• [Work task] Starting at the line that holds "Viewport: 1148px width, 1053px", quote every line through the end of the records, both boundary lines included. Omit the pictures.

• [Exercise material]
┄┄┄┄┄┄

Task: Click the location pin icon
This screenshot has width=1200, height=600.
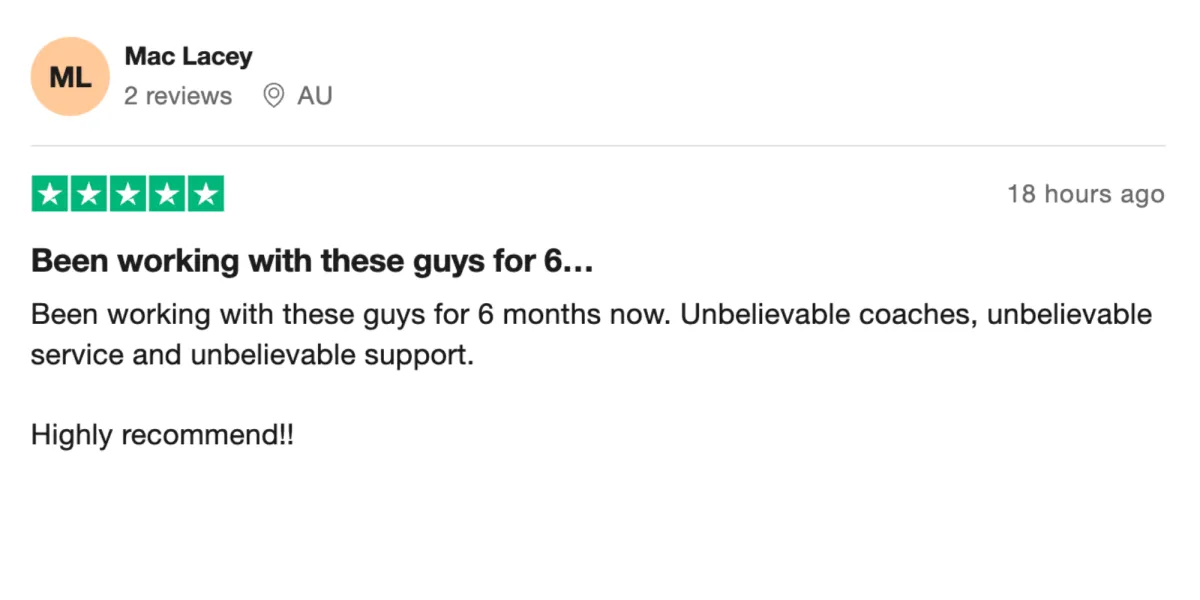Action: click(x=273, y=96)
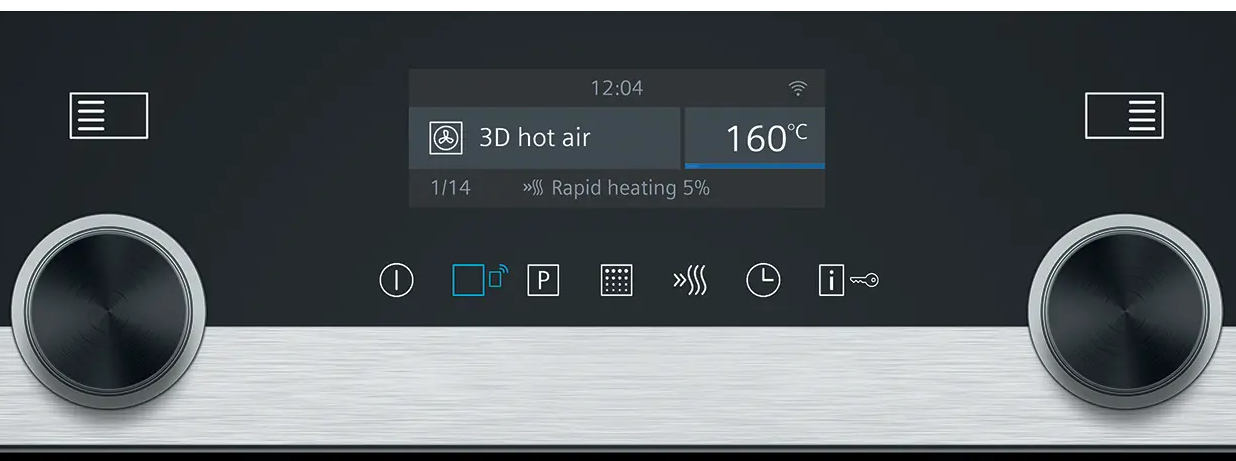The height and width of the screenshot is (461, 1236).
Task: Open the right-hand menu icon
Action: click(1124, 115)
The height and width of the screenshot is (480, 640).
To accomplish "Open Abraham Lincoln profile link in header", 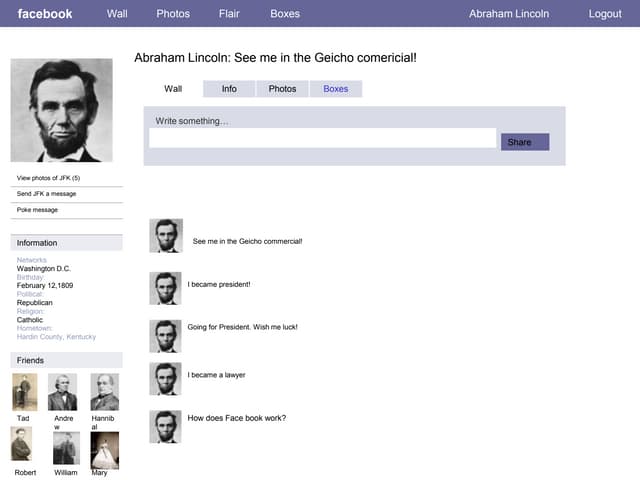I will (x=509, y=14).
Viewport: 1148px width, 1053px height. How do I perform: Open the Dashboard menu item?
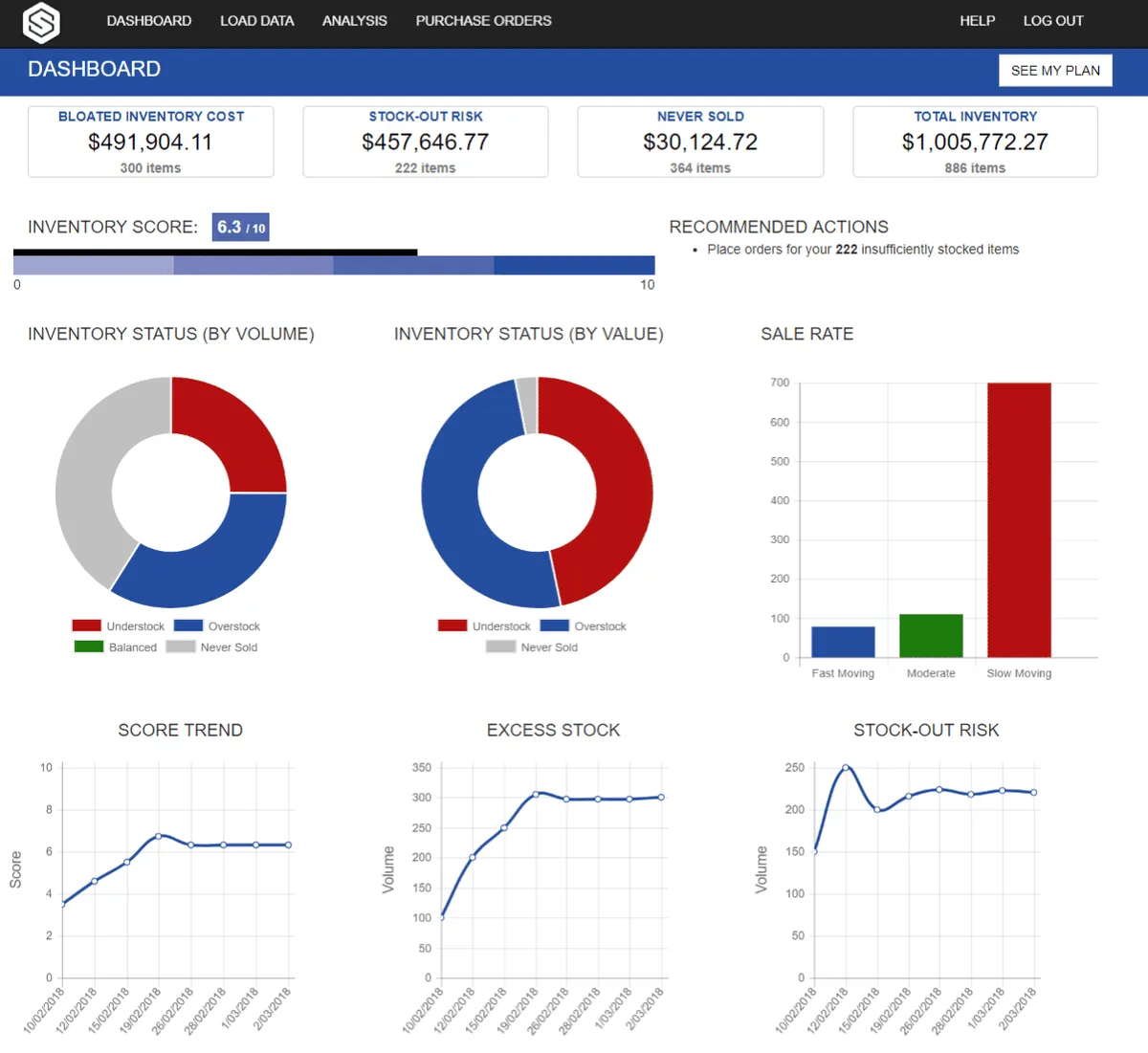tap(148, 21)
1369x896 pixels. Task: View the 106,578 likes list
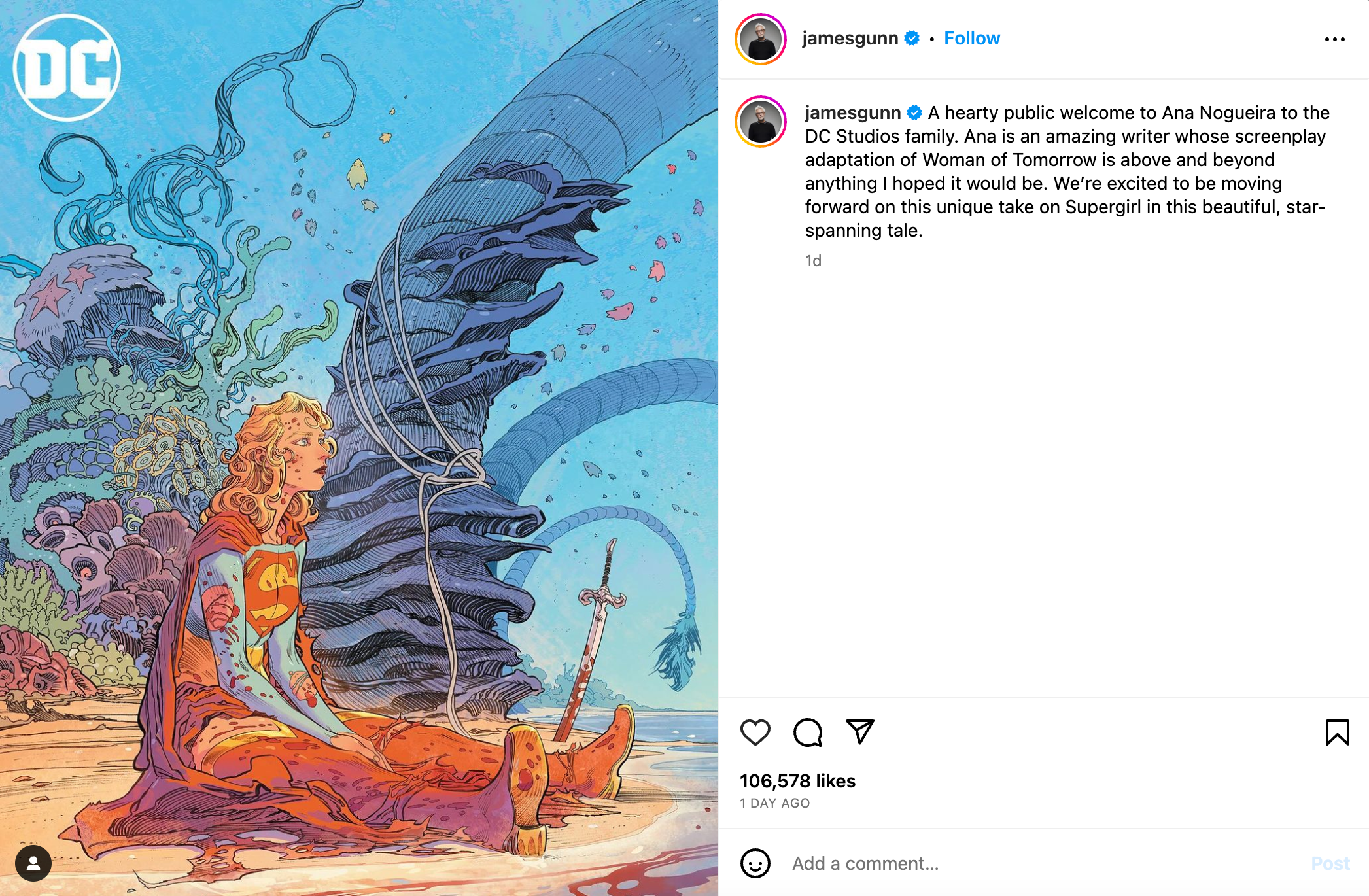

┄┄┄┄┄┄

• [Result of this exercise]
Viewport: 1148px width, 1053px height. How do I perform: Open the Dashboard menu item?
tap(148, 21)
1369x896 pixels. Task: View the 106,578 likes list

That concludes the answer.